• **EXERCISE BRIEF**: From the line containing "Task: Click the" down to the line containing "Adjust the PowerPoint" in the records below, reproduce every line exactly, ends included, and omit all others.
::: PROVIDED ENTRIES
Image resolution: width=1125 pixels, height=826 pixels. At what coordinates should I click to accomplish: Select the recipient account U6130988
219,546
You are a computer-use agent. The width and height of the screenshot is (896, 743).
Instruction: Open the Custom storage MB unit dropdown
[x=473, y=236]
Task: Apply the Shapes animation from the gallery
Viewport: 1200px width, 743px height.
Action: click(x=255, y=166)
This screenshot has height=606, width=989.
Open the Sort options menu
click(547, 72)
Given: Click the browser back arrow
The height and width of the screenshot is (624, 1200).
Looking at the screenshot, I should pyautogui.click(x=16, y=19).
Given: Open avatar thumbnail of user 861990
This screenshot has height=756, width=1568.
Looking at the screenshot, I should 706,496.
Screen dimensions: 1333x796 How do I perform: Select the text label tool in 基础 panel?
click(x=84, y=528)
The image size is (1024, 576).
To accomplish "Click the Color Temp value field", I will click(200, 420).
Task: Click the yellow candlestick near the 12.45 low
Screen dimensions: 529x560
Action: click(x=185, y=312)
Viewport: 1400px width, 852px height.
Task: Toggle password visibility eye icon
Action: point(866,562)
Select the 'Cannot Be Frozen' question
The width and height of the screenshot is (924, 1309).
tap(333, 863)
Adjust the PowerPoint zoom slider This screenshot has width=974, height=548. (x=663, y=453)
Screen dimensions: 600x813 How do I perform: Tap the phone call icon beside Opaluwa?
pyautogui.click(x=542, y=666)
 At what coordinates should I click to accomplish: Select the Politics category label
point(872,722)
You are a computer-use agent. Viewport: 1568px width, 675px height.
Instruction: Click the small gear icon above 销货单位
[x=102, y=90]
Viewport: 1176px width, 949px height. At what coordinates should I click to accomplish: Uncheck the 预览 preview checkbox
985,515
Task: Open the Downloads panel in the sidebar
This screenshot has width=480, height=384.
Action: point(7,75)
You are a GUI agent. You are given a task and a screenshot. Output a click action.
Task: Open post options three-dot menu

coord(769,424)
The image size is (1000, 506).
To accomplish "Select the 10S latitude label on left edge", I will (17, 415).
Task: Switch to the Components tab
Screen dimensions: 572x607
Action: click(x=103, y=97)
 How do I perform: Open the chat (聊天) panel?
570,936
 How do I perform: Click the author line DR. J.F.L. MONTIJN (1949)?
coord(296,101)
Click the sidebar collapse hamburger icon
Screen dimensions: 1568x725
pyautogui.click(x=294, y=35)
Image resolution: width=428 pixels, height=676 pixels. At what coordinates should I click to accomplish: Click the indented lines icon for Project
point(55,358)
::::::
• **RESPONSE AREA**:
Task: Click the yellow candlestick near the 12.45 low
Screen dimensions: 529x560
Action: click(x=185, y=312)
Viewport: 1400px width, 852px height.
Task: Toggle password visibility eye icon
Action: point(866,562)
Select the 'Cannot Be Frozen' question
The width and height of the screenshot is (924, 1309).
tap(333, 863)
Adjust the PowerPoint zoom slider This screenshot has width=974, height=548. (x=663, y=453)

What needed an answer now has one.